Cameroon Military Denies Reprisal Attacks Kill Civilians


YAOUNDE, CAMEROON - Witnesses in the northwest Cameroon town of Kumbo have accused the military of killing several civilians during retaliatory raids Monday on separatists. Cameroon's military denies any civilians were killed. The clashes followed the deaths of seven troops when their armored vehicle hit an improvised explosive device. Cameroon's Presbyterian Church is calling for an independent investigation into reports of civilian deaths.

Cameroon’s military said Monday that seven of its troops perished when their armored vehicle hit an improvised explosive device in the western village of Kikaikelahki.

The troops were part of a military convoy dispatched to fight separatists around the town of Kumbo.

The military says other troops have been deployed to find and kill the separatists who planted the explosive device.

Deben Tchoffo is governor of Cameroon's northwest region where Kumbo is found. He says the troops also were ordered to search and seize weapons used illegally by separatists.

"The circulation of those arms were banned by the government, and we instructed administrative authorities and security forces to recuperate all those guns and ammunition that are circulating in the region. Many guns have been taken and are now kept at the level of administrative and security services. The process is ongoing."

Cameroon military says in a reprisal after the seven troops were killed, government troops killed 13 fighters.

Philip Ndongwe is a teacher in Kumbo. He says one of the people killed is a popular motorcycle taxi driver. He says men who attacked the house they ran to for safety were dressed in Cameroon military uniforms.

"They actually jumped into the campus, shot in the air, and you could see panic and there was nothing I could do other than struggling to also save myself. I first hid myself under the table. It was so traumatizing."
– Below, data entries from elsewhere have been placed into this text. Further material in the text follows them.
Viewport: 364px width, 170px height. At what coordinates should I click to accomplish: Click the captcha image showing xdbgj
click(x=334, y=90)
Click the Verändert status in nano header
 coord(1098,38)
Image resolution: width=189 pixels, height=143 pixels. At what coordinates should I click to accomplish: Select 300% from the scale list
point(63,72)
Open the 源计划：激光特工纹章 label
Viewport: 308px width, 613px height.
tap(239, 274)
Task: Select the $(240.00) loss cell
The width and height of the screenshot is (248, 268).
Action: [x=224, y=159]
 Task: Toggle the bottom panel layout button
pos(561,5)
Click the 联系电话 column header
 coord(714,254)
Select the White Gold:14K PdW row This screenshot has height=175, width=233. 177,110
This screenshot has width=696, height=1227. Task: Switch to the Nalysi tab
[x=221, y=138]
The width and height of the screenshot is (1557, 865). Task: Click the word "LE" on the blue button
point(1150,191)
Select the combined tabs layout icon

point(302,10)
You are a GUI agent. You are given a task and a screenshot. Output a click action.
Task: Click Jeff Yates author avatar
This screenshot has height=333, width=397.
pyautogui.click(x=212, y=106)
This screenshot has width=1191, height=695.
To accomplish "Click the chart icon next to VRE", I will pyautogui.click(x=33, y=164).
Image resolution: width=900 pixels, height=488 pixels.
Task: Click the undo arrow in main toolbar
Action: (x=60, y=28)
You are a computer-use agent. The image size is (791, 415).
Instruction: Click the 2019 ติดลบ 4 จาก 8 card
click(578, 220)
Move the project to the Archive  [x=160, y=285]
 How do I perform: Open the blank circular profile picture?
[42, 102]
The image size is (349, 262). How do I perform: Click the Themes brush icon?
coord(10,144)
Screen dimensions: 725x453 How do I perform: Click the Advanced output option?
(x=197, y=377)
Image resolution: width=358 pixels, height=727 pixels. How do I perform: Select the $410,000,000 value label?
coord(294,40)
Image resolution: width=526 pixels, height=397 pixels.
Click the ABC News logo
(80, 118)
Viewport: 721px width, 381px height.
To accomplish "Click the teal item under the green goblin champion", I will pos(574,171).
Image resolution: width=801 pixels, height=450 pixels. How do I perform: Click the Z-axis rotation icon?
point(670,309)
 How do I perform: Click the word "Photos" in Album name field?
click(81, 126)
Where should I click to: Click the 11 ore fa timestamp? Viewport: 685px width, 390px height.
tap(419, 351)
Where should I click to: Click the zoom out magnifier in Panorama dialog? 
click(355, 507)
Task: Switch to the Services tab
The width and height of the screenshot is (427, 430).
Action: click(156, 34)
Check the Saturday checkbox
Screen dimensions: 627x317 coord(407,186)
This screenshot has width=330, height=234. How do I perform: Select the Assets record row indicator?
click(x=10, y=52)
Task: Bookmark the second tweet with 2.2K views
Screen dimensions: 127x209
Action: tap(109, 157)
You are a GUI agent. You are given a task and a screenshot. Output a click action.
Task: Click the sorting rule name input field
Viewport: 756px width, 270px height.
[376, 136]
The Catholic Church in Kumbo on Monday condemned what it calls the killing of civilians and blamed both fighters and government troops for the violence.

Fonki Samuel Forba, moderator of the Presbyterian Church of Cameroon, says independent investigations should be carried out to find out if those killing civilians are fighters or government troops.

"There should be a cease-fire in this country. The barrel of the gun will not solve this problem. Until we sit down as a family and talk out our problems, we will not solve these problems. We are all waiting. We can only get a true story when a credible organization has done investigations of the situation. The culprits will be brought to book."

The military has denied any involvement in the killing of civilians and insists that all those killed are fighters. The military says its troops are professional.

Violence erupted in Cameroon's English-speaking regions in 2016, when teachers and lawyers protested alleged discrimination at the hands of the French-speaking majority.

The government responded with a crackdown that sparked an armed movement for an independent, English-speaking state.